In 2020, few people had heard of NFTs, but they became a massive craze the following year. According to some estimates, more than $20 billion worth of tokens changed hands in 2021. After a collage by digital artist Beeple, whose real name is Mike Winkelmann, was sold for a record $69 million, the trend garnered much attention.
However, there are doubts regarding the market’s long-term viability. Some have linked it to the 2017 initial coin offering frenzy, in which some investors were scammed by uncontrolled token sales betting on start-ups. Meanwhile, several scams and cases of stolen art have surfaced, raising warning signals for some traders.
Change of heart
After earlier calling bitcoin “trash,” the multimillionaire Canadian investor has altered his mind about crypto.
In May 2019, O’Leary told CNBC’s “Squawk Box” that the currency was “useless.” “It’s a waste of time.”
O’Leary has recently warmed on to the market, seeing it as a way to diversify away from other assets such as real estate in the face of rising inflation. He’s particularly enthusiastic about “decentralized finance,” a strategy using blockchain to imitate traditional financial products.
O’Leary recently revealed that ether is his largest holding, although he also holds polygon, Solana, and bitcoin.
O’Leary has written over 40% of new checks for crypto and blockchain-related enterprises in the previous six months.
Regulation
O’Leary emphasized the significance of ensuring that cryptocurrency is regulated. Regulators in the United States and others are scrambling to keep up with market developments to prevent money laundering and protect consumers.

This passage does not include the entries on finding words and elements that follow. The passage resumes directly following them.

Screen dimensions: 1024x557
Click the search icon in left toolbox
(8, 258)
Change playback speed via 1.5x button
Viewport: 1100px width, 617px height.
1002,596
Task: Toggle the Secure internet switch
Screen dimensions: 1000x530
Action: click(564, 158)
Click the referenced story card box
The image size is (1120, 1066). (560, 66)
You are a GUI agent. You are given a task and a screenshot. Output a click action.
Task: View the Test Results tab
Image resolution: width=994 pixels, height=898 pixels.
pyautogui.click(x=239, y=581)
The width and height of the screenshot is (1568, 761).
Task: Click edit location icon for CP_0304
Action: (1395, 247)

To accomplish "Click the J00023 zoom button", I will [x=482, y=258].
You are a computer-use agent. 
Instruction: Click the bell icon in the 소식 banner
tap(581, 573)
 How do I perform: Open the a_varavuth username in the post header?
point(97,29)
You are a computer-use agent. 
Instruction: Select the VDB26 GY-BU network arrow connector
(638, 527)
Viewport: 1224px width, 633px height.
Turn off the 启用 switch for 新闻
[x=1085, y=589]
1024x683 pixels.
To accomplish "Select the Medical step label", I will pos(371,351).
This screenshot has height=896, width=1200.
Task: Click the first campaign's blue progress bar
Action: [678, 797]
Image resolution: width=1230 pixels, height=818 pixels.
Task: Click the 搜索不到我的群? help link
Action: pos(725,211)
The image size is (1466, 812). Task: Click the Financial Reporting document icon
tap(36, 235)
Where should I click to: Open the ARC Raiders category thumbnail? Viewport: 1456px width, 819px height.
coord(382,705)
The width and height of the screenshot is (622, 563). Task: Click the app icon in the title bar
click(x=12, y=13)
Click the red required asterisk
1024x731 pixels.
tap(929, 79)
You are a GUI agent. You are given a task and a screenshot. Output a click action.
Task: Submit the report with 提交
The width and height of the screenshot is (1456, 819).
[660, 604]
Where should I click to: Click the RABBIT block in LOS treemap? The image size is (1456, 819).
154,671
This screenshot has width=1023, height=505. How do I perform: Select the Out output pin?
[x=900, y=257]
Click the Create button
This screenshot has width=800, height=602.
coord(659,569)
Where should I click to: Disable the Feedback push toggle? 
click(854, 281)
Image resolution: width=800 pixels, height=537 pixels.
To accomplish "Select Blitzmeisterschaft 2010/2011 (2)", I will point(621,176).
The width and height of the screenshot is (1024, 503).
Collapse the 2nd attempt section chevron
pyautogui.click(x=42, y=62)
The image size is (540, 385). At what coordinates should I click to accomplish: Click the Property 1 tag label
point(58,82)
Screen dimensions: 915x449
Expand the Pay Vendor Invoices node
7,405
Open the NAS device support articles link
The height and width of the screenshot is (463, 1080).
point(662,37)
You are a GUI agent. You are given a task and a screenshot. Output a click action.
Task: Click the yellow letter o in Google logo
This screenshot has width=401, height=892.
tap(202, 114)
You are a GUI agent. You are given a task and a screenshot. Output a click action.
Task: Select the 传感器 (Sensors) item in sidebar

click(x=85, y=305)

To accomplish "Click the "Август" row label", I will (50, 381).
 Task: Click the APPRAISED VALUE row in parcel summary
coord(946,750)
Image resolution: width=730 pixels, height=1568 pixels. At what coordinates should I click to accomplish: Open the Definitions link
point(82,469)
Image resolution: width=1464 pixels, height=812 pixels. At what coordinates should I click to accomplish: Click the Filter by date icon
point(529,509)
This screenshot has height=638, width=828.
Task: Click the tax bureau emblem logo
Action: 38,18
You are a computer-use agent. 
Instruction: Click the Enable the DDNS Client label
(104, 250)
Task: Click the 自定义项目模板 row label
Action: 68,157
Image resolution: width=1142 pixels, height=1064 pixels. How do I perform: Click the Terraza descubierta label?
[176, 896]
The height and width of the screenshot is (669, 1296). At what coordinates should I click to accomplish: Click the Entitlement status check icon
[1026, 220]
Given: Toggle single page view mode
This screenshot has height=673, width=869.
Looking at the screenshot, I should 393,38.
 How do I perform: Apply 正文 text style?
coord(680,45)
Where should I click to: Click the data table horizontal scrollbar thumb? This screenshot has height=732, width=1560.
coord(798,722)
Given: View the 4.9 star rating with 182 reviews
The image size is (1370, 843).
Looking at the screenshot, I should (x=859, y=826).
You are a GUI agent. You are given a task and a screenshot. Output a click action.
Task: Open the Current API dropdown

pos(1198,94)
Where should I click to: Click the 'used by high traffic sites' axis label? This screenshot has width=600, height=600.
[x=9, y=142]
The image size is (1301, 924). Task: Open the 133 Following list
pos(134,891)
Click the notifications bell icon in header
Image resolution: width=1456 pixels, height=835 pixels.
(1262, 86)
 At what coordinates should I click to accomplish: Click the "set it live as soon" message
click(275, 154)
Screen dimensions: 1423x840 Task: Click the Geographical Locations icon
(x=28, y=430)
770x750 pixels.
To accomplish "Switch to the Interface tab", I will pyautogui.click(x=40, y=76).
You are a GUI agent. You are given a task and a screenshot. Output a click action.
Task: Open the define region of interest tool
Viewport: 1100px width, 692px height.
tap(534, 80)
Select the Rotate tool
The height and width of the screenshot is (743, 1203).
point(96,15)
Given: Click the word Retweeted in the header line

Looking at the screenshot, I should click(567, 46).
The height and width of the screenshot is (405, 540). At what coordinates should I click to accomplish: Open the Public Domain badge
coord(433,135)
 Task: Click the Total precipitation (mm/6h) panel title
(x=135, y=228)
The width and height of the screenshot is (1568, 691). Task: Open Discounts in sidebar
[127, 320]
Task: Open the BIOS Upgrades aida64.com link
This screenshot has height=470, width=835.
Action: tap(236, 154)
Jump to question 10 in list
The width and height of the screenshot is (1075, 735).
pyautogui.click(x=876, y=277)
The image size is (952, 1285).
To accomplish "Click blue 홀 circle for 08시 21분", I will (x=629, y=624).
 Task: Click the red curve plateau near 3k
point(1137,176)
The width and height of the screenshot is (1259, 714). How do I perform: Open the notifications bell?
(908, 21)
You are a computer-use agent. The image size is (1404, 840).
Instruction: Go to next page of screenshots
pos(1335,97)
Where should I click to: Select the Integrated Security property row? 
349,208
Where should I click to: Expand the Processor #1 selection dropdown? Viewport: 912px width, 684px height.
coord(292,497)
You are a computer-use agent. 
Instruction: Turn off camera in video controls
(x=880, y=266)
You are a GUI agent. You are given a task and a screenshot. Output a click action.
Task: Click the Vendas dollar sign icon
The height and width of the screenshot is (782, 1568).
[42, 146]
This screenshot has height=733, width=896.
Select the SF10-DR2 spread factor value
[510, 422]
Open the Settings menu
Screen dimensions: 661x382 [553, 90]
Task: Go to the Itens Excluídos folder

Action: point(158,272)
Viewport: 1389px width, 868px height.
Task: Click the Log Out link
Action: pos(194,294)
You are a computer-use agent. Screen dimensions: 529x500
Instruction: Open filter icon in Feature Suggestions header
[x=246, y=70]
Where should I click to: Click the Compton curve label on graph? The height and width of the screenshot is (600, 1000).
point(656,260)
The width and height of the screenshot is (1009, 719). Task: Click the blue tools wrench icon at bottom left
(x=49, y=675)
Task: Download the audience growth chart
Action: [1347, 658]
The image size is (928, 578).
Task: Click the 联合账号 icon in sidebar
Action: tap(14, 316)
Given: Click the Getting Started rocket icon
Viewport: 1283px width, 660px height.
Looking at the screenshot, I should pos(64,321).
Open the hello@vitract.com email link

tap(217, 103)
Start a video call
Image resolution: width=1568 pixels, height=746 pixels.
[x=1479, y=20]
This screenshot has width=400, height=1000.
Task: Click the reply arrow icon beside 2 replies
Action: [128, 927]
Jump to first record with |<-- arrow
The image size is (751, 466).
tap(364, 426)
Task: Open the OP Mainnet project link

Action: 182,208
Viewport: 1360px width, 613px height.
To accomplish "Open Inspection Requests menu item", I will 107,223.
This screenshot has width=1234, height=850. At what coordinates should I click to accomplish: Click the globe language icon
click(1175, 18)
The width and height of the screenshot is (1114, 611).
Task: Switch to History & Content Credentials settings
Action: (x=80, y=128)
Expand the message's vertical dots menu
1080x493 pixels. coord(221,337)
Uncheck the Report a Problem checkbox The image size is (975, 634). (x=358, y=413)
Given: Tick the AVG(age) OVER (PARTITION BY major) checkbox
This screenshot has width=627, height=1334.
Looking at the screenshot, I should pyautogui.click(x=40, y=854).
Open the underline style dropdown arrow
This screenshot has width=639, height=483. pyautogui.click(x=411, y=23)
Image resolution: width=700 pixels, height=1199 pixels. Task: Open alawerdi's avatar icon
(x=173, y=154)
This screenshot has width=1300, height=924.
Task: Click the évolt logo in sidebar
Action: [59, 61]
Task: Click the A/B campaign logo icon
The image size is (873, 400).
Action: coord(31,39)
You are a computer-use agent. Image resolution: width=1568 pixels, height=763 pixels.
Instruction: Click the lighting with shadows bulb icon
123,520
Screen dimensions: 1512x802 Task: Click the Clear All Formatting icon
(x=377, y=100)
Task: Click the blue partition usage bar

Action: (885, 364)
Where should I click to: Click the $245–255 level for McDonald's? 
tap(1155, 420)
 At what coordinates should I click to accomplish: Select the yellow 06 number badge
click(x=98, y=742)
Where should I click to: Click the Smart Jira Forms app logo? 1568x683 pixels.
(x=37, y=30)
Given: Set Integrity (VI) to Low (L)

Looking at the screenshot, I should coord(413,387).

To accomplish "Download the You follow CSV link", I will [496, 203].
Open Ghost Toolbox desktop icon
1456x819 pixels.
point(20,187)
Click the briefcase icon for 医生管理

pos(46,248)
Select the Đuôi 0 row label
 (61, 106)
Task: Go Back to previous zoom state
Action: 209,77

“Different geographies have different crypto policies,” O’Leary explained. “You should seek out jurisdictions that are more progressive.”
He used his native nation of Canada as an example of a more progressive jurisdiction on the topic of cryptocurrency than others.
Canada was the first to approve a bitcoin-related exchange-traded fund (ETF). Though the Securities and Exchange Commission has since approved a bitcoin-linked ETF, it follows futures contracts rather than investing directly in bitcoin.
According to O’Leary, other countries opening up to crypto include the United Arab Emirates and Switzerland.
“You have to be upbeat and productive,” stated O’Leary. “A deluge of capital will flow in through sovereign and pension plans that do not yet exist.”
Stablecoins, digital tokens tethered to the value of national currencies like the dollar, are a particular concern to regulators. Economists are concerned that popular stablecoins like tether and USD Coin may lack the necessary reserves to back up their promises of being backed by dollars.
“I think [stablecoins] will shine as a terrific method to obtain yield when you can’t get any yield on cash,” O’Leary remarked.